» Your goal: Please give again every entry exactly as it appears, setting aside the pictures.

··· Dataset entries ···

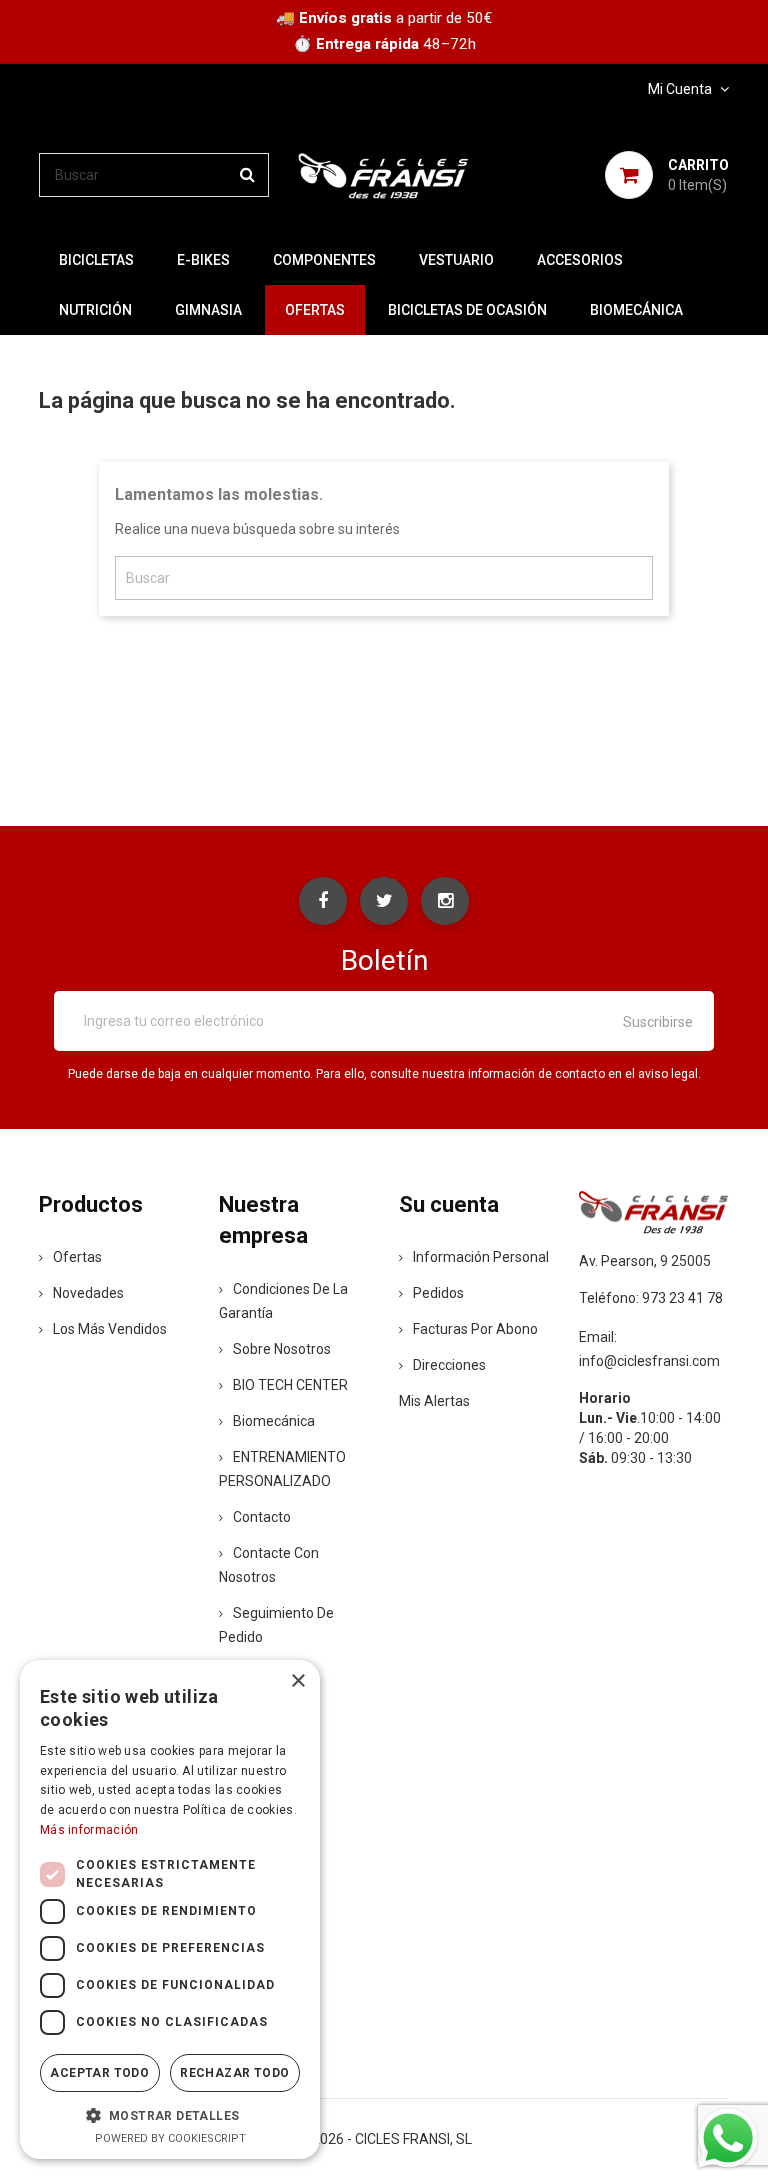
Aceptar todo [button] (99, 2073)
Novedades (88, 1293)
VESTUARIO (456, 260)
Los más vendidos (110, 1329)
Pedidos (438, 1293)
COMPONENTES (324, 260)
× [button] (297, 1681)
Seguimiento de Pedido (276, 1625)
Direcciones (449, 1365)
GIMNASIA (208, 310)
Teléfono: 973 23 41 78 (651, 1298)
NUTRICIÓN (95, 310)
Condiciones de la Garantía (283, 1301)
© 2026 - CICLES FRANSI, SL (384, 2139)
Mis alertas (434, 1401)
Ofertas (77, 1257)
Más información (89, 1830)
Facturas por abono (475, 1329)
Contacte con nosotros (269, 1565)
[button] (170, 2115)
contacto (262, 1517)
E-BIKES (203, 260)
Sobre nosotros (282, 1349)
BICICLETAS (96, 260)
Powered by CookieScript (170, 2138)
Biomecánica (636, 310)
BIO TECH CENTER (290, 1385)
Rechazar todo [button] (234, 2073)
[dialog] (170, 1909)
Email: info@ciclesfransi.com (649, 1349)
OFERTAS (315, 310)
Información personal (481, 1257)
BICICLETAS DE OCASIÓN (467, 310)
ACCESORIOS (580, 260)
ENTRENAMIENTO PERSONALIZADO (282, 1469)
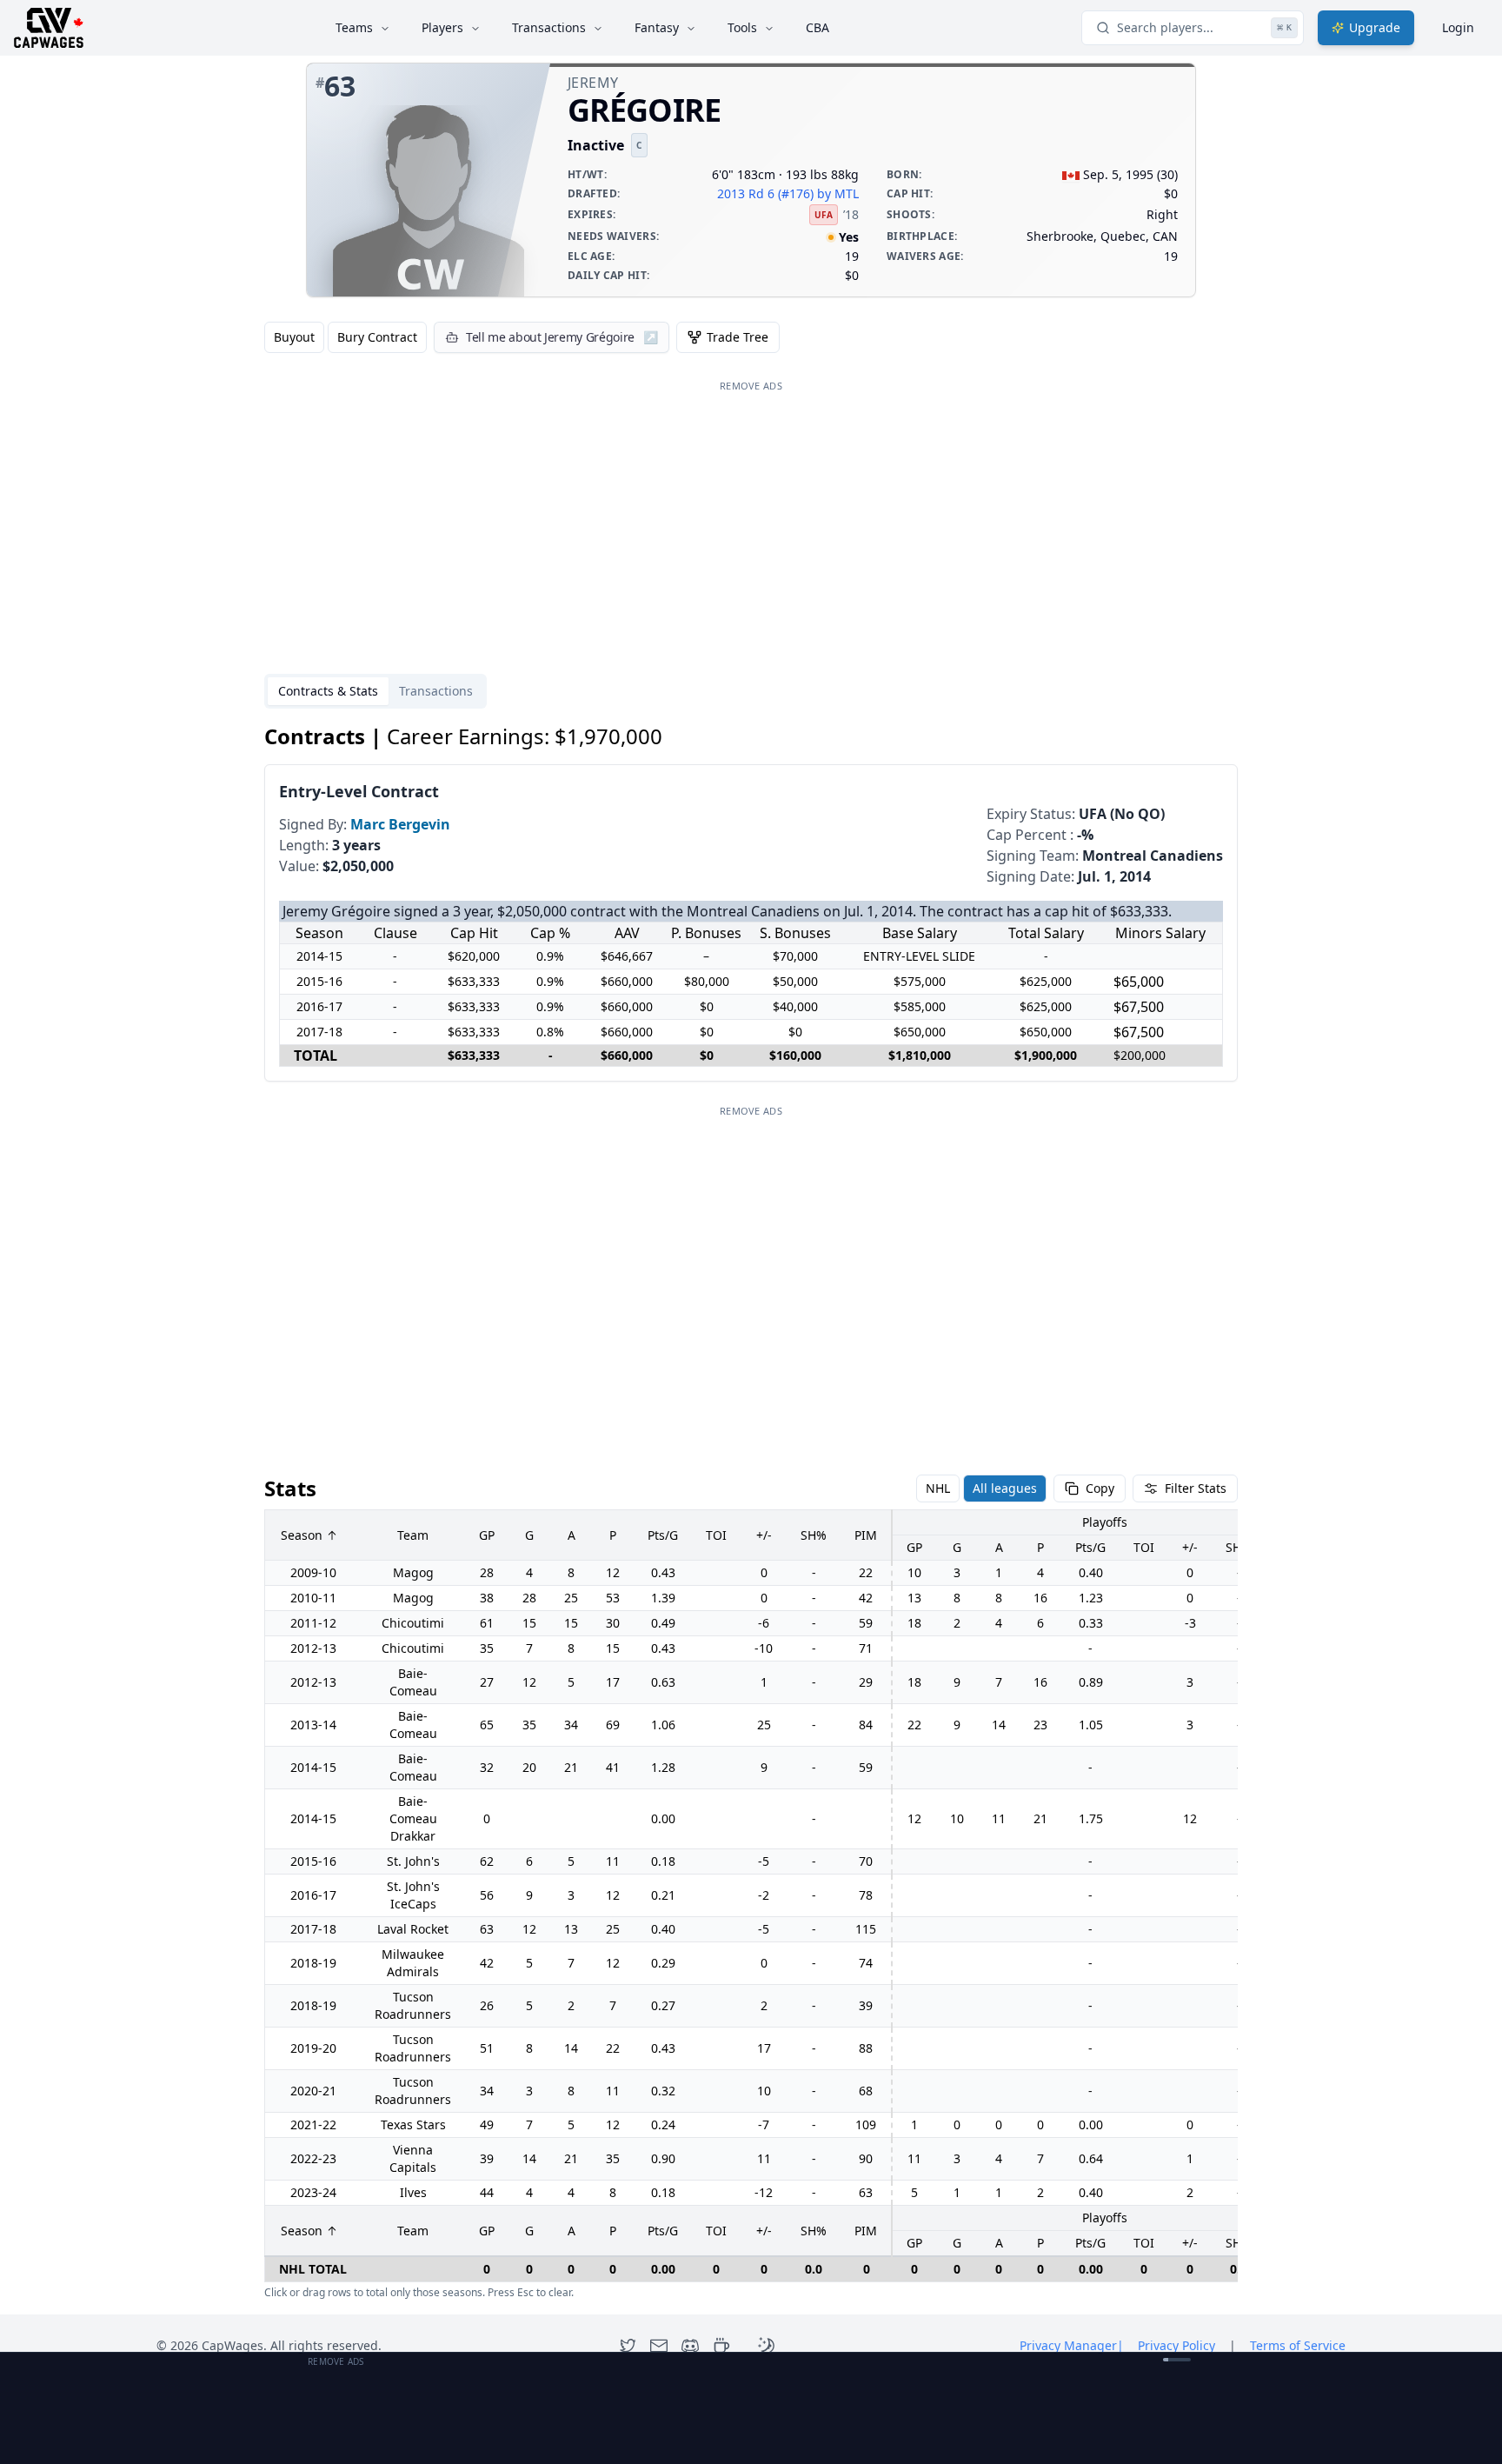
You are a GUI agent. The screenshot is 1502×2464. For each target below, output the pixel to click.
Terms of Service (1298, 2345)
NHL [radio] (938, 1488)
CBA (817, 27)
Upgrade (1374, 27)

···

» Task output:
Aceptar todo [button] (99, 2073)
Novedades (88, 1293)
VESTUARIO (456, 260)
Los más vendidos (110, 1329)
Pedidos (438, 1293)
COMPONENTES (324, 260)
× [button] (297, 1681)
Seguimiento de Pedido (276, 1625)
Direcciones (449, 1365)
GIMNASIA (208, 310)
Teléfono: 973 23 41 78 (651, 1298)
NUTRICIÓN (95, 310)
Condiciones de la Garantía (283, 1301)
© 2026 - CICLES FRANSI, SL (384, 2139)
Mis alertas (434, 1401)
Ofertas (77, 1257)
Más información (89, 1830)
Facturas por abono (475, 1329)
Contacte con nosotros (269, 1565)
[button] (170, 2115)
contacto (262, 1517)
E-BIKES (203, 260)
Sobre nosotros (282, 1349)
BICICLETAS (96, 260)
Powered by CookieScript (170, 2138)
Biomecánica (636, 310)
BIO TECH CENTER (290, 1385)
Rechazar todo [button] (234, 2073)
[dialog] (170, 1909)
Email: info@ciclesfransi.com (649, 1349)
OFERTAS (315, 310)
Información personal (481, 1257)
BICICLETAS DE OCASIÓN (467, 310)
ACCESORIOS (580, 260)
ENTRENAMIENTO PERSONALIZADO (282, 1469)
You are a GUI agent. The screenshot is 1502×2464. For each target below, output the pixel to click.
Terms of Service (1298, 2345)
NHL [radio] (938, 1488)
CBA (817, 27)
Upgrade (1374, 27)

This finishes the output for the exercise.